Impact of Partial Pressure, Conversion, and Temperature on the Oxidation Reaction Kinetics of Cu2O to CuO in Thermochemical Energy Storage

Abstract

Metal oxides are promising potential candidates for thermochemical energy storage in concentrated solar power plants. In particular, the Cu2O/CuO system is suitable because of its high energy density, applied temperature interval, and reduced cost compared to the CoO/Co3O4 system. In heterogenous gas-solid reactions, the pressure affects the kinetics significantly. To quantify this effect for oxidation of Cu2O to CuO, isothermal runs between 800 °C and 930 °C at different oxygen partial pressures (0.1, 0.2, 0.5, and 1.0 bar) were conducted with thermogravimetric analysis (TGA). Defined fractions of CuO samples (1–100 µm) were analyzed with X-ray diffraction (XRD), Brunauer-Emmett-Teller (BET) analysis, and scanning electron microscopy (SEM) analysis.

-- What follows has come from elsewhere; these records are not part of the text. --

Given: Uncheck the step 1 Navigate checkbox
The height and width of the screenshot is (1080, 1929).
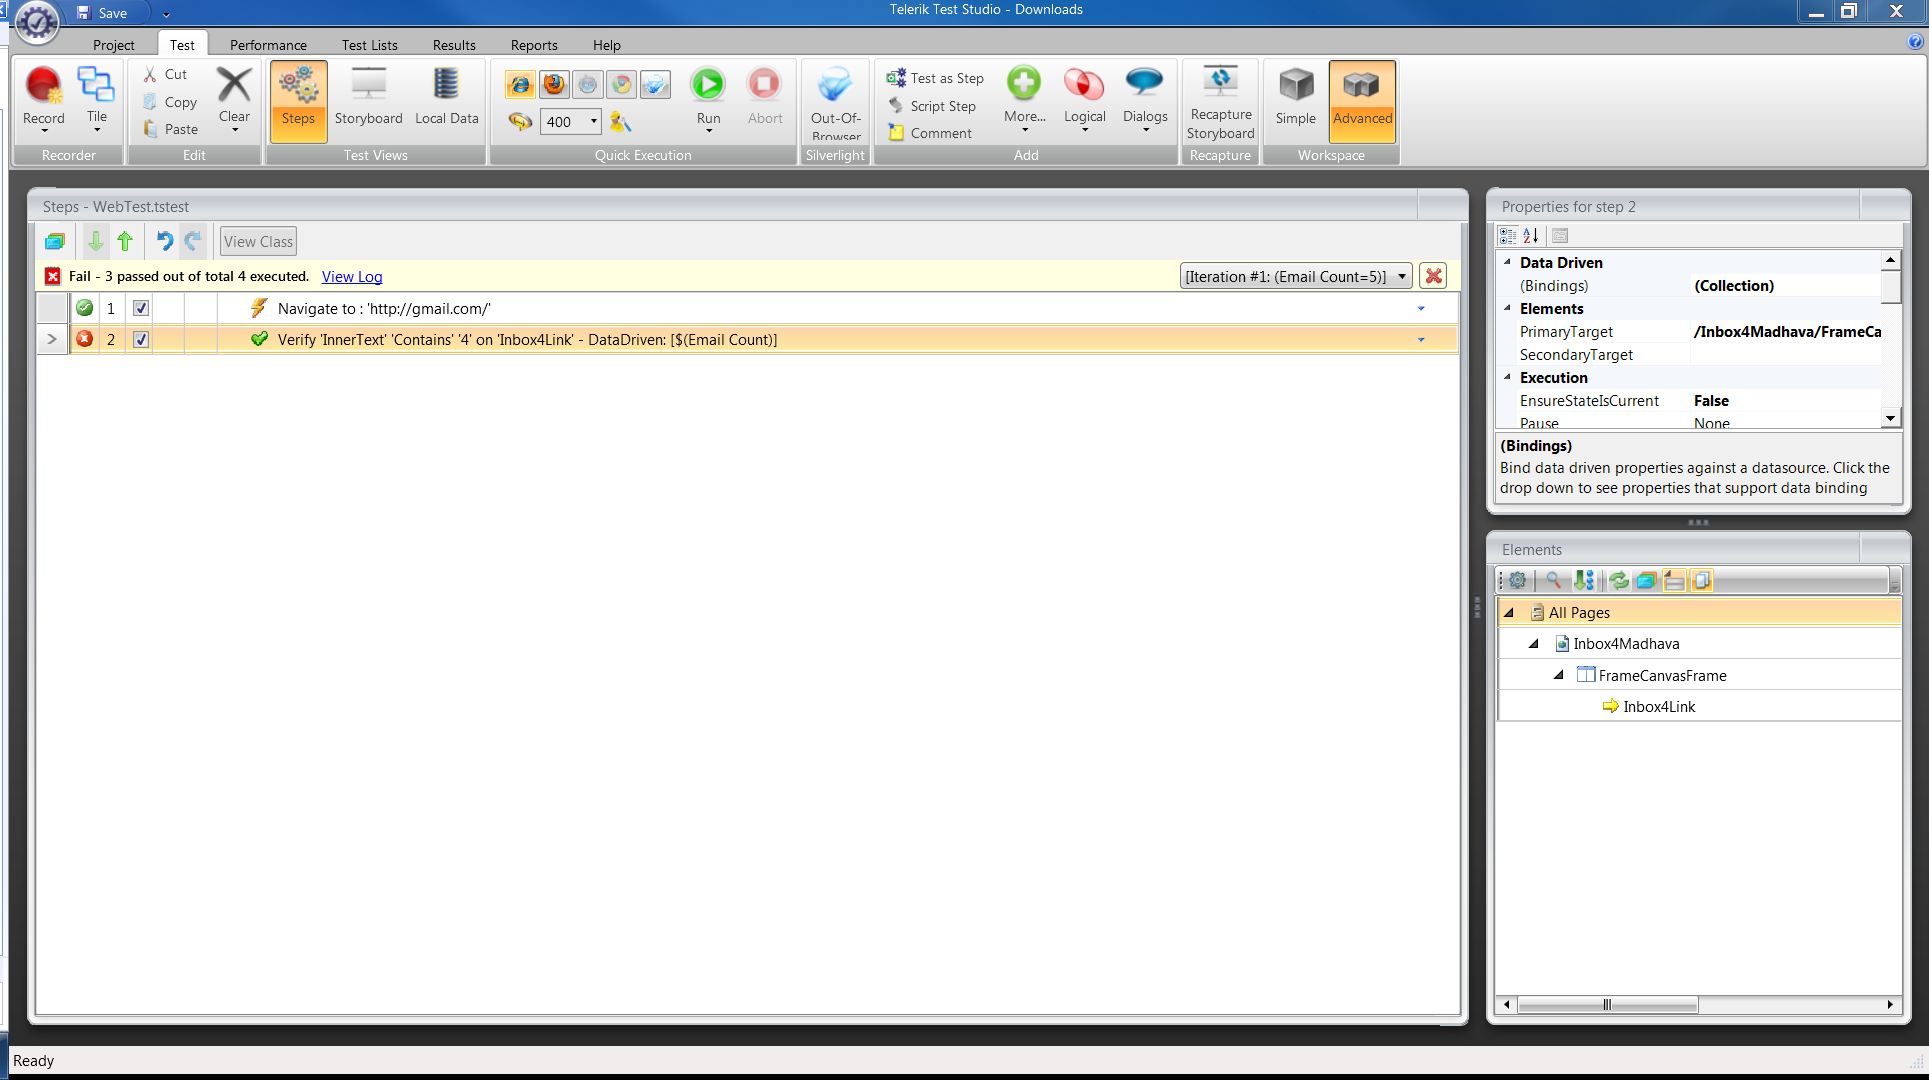Looking at the screenshot, I should pos(141,309).
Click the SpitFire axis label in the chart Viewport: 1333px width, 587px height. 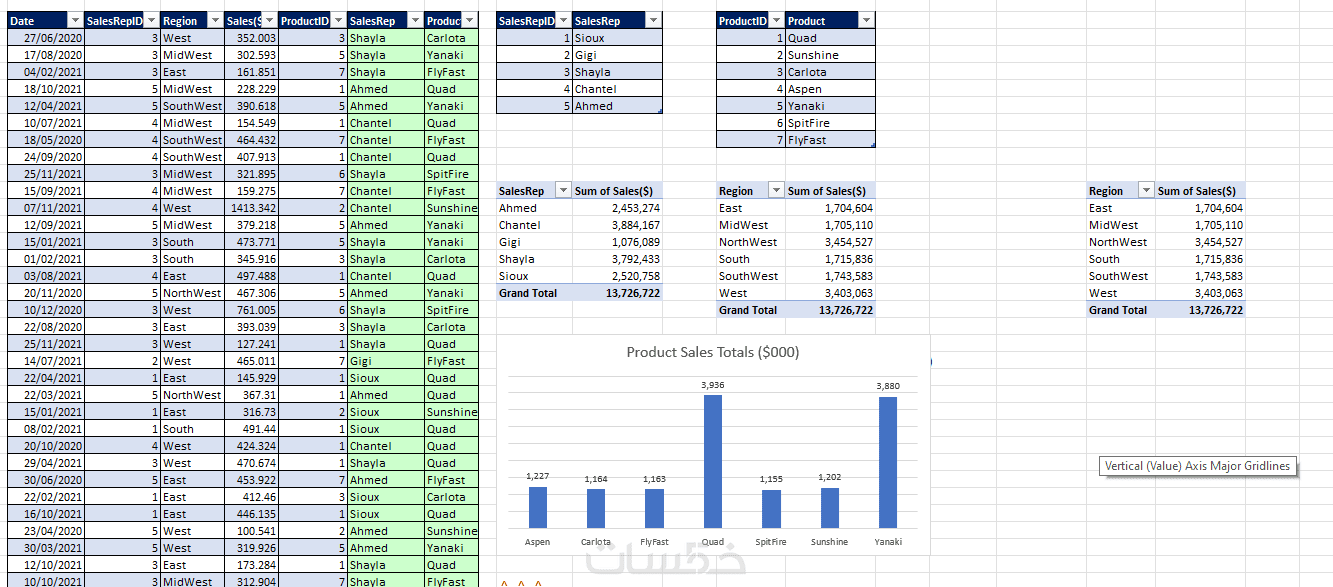pos(770,542)
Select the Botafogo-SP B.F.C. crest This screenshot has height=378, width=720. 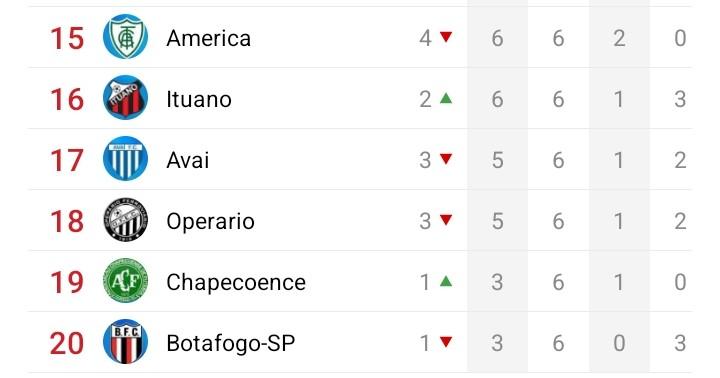125,342
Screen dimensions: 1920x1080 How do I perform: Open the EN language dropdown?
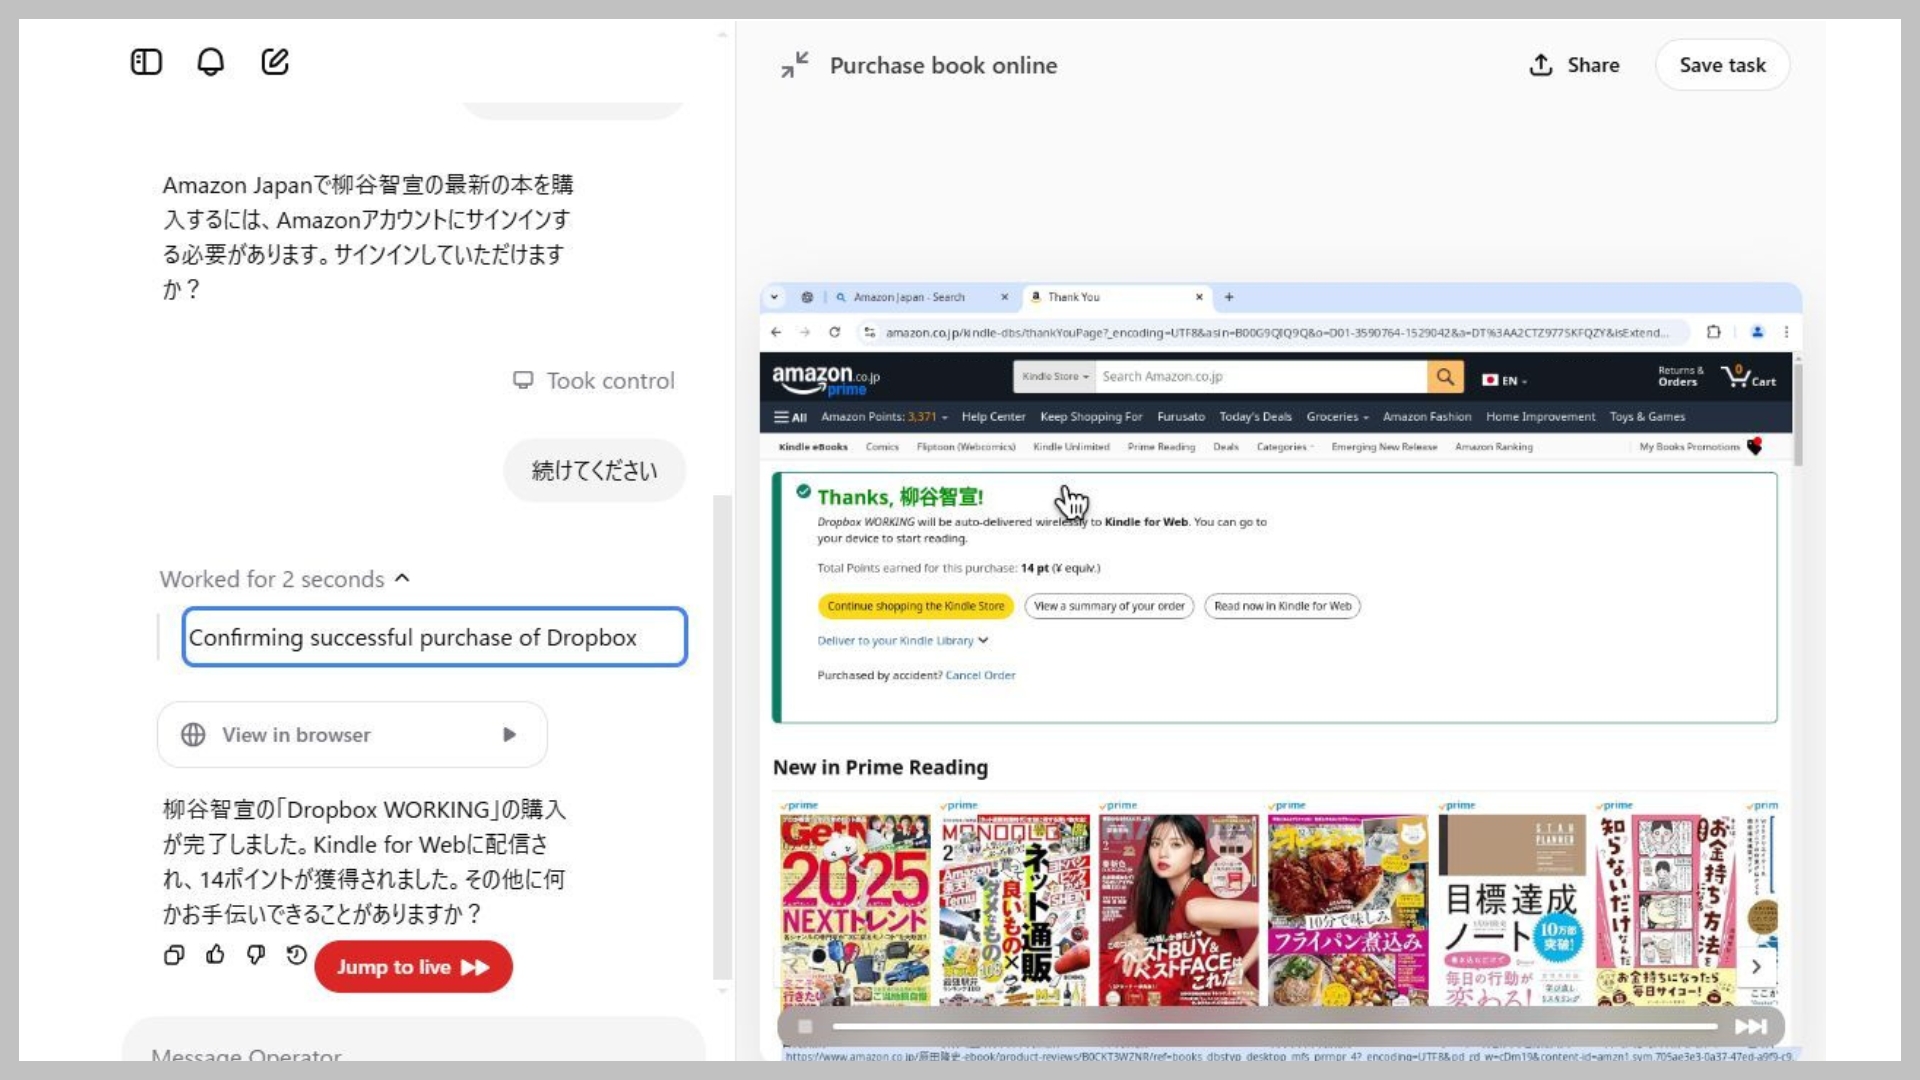point(1505,379)
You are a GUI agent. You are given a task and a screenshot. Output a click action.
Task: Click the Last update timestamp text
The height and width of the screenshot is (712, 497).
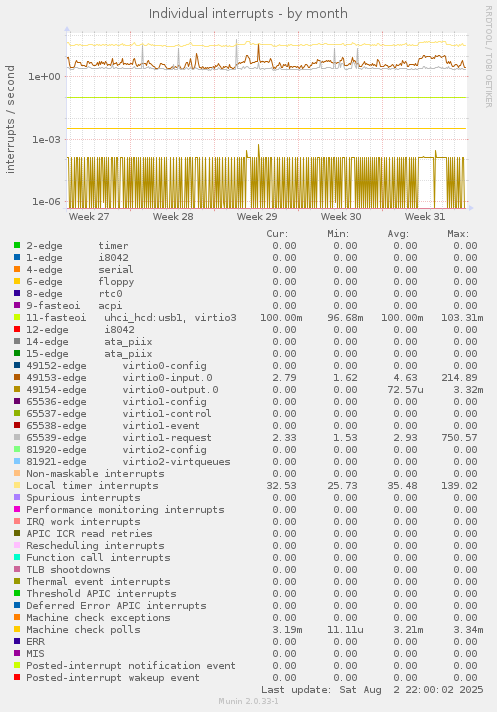[x=372, y=690]
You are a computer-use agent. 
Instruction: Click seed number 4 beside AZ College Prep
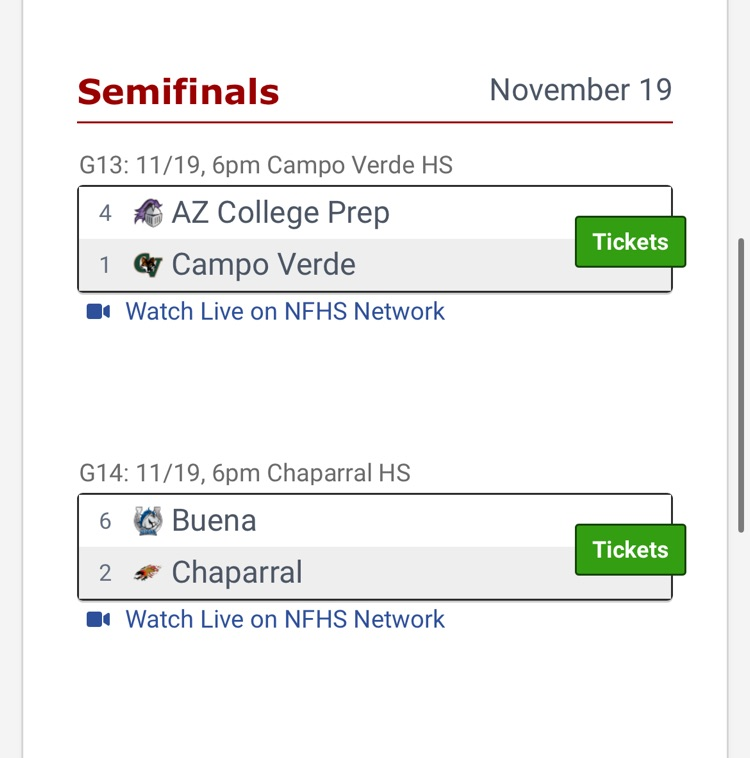click(x=105, y=213)
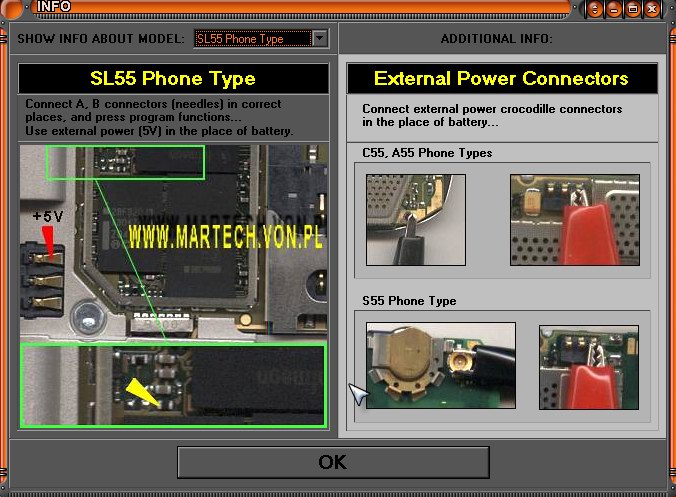Click the red +5V arrow marker
The width and height of the screenshot is (676, 497).
click(x=47, y=236)
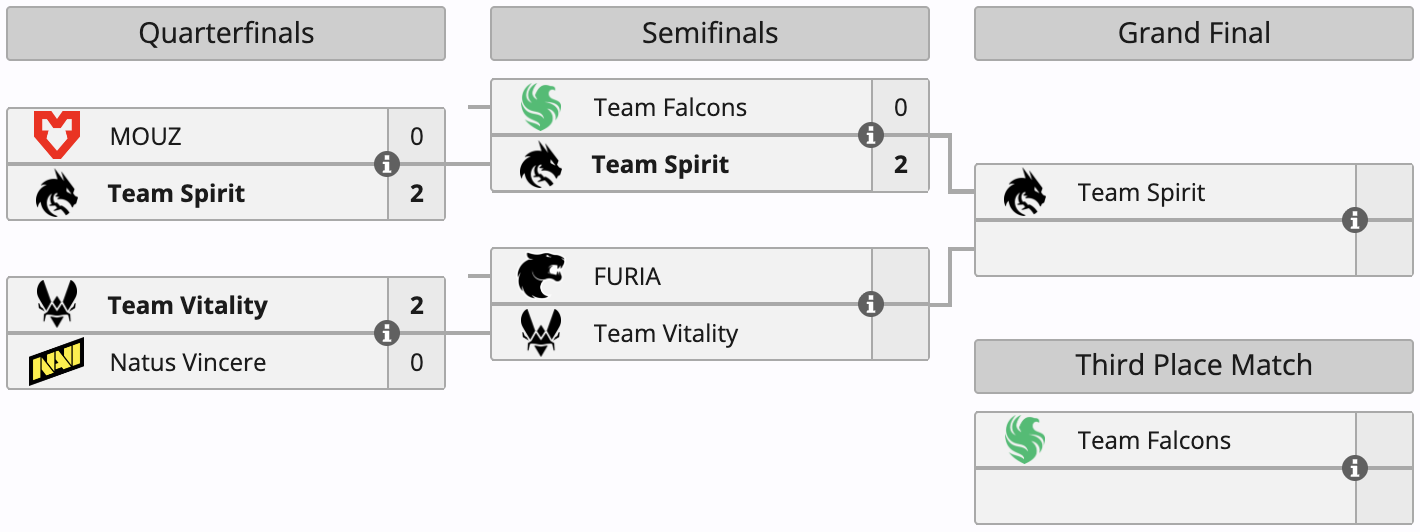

The kinetic analyses were performed with extended non-parametric kinetics (NPK), which is applied for the first time to consider the pressure term in the general kinetic equation in addition to the conversion and the temperature term. The results show how the oxygen partial pressure impacts the kinetics and how reparameterization of the pressure term affects the kinetic analysis of the oxidation reaction of Cu2O to CuO. The best conversion model is a two-dimensional Avrami-Erofeev model with an activation energy of 233 kJ/mol. The kinetic models for conversion, temperature, and pressure presented in this work provide one of the most important requirements for reactor designs.